======== DATA TO USE

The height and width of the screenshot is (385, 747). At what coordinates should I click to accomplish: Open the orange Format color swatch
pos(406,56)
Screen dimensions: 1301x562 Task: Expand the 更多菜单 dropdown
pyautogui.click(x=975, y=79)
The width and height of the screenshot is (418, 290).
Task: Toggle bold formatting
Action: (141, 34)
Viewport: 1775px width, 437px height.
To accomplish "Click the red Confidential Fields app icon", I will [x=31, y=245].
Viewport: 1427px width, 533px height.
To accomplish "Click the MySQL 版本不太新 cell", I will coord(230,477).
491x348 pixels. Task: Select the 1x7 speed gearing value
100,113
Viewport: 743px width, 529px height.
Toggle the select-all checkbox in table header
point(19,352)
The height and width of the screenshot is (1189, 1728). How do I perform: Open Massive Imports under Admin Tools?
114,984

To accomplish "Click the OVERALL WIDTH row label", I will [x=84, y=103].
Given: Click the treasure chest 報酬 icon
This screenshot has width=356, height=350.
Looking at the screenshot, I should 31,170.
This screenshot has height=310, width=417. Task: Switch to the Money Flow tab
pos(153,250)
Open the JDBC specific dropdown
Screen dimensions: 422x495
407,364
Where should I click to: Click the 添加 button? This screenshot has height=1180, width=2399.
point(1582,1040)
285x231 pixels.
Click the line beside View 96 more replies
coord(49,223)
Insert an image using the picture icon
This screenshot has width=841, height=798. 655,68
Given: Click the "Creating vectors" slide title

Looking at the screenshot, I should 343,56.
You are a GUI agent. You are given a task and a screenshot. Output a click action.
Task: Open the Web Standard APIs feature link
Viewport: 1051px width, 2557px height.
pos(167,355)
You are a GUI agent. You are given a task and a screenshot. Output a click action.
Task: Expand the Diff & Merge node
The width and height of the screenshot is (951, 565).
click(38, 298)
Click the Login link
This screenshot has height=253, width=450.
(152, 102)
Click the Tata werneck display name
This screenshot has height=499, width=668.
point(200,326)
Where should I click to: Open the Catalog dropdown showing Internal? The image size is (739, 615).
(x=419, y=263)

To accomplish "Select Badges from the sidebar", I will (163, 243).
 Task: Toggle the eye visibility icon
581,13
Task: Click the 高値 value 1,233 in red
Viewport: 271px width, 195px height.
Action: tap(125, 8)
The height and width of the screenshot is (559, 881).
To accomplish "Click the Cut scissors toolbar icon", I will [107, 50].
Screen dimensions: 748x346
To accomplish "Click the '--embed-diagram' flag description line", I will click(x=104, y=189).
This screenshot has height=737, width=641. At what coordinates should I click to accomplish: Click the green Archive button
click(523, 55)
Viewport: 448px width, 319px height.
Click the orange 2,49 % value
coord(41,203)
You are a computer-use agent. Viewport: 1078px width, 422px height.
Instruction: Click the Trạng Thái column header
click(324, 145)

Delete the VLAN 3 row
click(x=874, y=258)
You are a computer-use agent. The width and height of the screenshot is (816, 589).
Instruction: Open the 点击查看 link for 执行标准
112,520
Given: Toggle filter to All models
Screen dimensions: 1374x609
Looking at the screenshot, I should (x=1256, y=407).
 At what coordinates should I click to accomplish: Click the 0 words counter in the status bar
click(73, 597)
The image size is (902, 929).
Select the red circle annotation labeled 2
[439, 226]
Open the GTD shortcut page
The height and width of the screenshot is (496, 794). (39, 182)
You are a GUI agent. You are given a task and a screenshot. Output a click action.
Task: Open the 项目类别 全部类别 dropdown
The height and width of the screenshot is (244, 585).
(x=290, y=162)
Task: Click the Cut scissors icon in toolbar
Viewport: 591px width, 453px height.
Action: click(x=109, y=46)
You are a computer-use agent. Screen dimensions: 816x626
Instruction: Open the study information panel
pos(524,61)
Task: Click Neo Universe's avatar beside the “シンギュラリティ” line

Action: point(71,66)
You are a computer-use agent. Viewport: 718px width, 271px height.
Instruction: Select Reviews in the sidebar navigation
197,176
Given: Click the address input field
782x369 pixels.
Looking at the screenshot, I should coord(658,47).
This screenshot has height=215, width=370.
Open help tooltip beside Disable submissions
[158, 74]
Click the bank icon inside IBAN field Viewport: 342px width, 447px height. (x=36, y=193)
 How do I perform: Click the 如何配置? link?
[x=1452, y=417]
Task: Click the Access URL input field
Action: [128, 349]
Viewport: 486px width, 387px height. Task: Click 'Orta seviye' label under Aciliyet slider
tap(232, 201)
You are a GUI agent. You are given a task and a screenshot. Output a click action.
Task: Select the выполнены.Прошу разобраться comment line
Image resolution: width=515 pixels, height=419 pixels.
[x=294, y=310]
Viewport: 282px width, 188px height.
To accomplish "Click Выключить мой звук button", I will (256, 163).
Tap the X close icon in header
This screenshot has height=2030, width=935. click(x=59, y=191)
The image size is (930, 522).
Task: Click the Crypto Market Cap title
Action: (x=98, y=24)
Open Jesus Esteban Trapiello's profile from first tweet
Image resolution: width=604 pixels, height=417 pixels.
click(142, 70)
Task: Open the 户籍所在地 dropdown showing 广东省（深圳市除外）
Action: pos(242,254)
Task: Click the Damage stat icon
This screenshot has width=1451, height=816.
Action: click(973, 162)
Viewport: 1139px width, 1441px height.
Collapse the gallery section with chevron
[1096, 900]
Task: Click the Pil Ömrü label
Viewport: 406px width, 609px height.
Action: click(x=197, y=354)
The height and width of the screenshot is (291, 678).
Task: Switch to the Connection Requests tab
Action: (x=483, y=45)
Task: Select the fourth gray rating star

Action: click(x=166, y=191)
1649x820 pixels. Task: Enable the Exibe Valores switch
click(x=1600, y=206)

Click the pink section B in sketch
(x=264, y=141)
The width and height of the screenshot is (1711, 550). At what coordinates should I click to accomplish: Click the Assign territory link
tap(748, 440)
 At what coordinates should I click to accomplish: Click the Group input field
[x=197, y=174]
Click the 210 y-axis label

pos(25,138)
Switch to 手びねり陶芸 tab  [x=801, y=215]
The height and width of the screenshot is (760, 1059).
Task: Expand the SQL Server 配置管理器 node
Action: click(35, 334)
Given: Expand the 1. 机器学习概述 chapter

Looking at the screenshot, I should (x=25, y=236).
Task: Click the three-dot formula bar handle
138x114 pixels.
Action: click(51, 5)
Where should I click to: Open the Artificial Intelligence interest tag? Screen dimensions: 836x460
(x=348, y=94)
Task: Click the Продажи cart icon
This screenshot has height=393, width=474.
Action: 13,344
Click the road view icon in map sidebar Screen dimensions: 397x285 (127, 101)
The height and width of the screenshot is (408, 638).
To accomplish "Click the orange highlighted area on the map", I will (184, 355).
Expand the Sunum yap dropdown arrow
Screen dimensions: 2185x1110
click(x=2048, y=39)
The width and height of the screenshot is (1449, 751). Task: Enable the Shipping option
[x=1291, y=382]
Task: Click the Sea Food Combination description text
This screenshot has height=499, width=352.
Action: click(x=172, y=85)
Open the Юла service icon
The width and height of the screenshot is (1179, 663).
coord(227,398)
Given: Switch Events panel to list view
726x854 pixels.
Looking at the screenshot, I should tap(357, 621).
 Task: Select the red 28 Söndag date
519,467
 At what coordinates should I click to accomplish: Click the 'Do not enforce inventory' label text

================

DO THIS → Pull out every line in the entries above that contains the string "text", treating uppercase and lowercase letters as different.

SOLVED PROBLEM →
Task: Click the Sea Food Combination description text
 At what coordinates should I click to accomplish: Click the 'Do not enforce inventory' label text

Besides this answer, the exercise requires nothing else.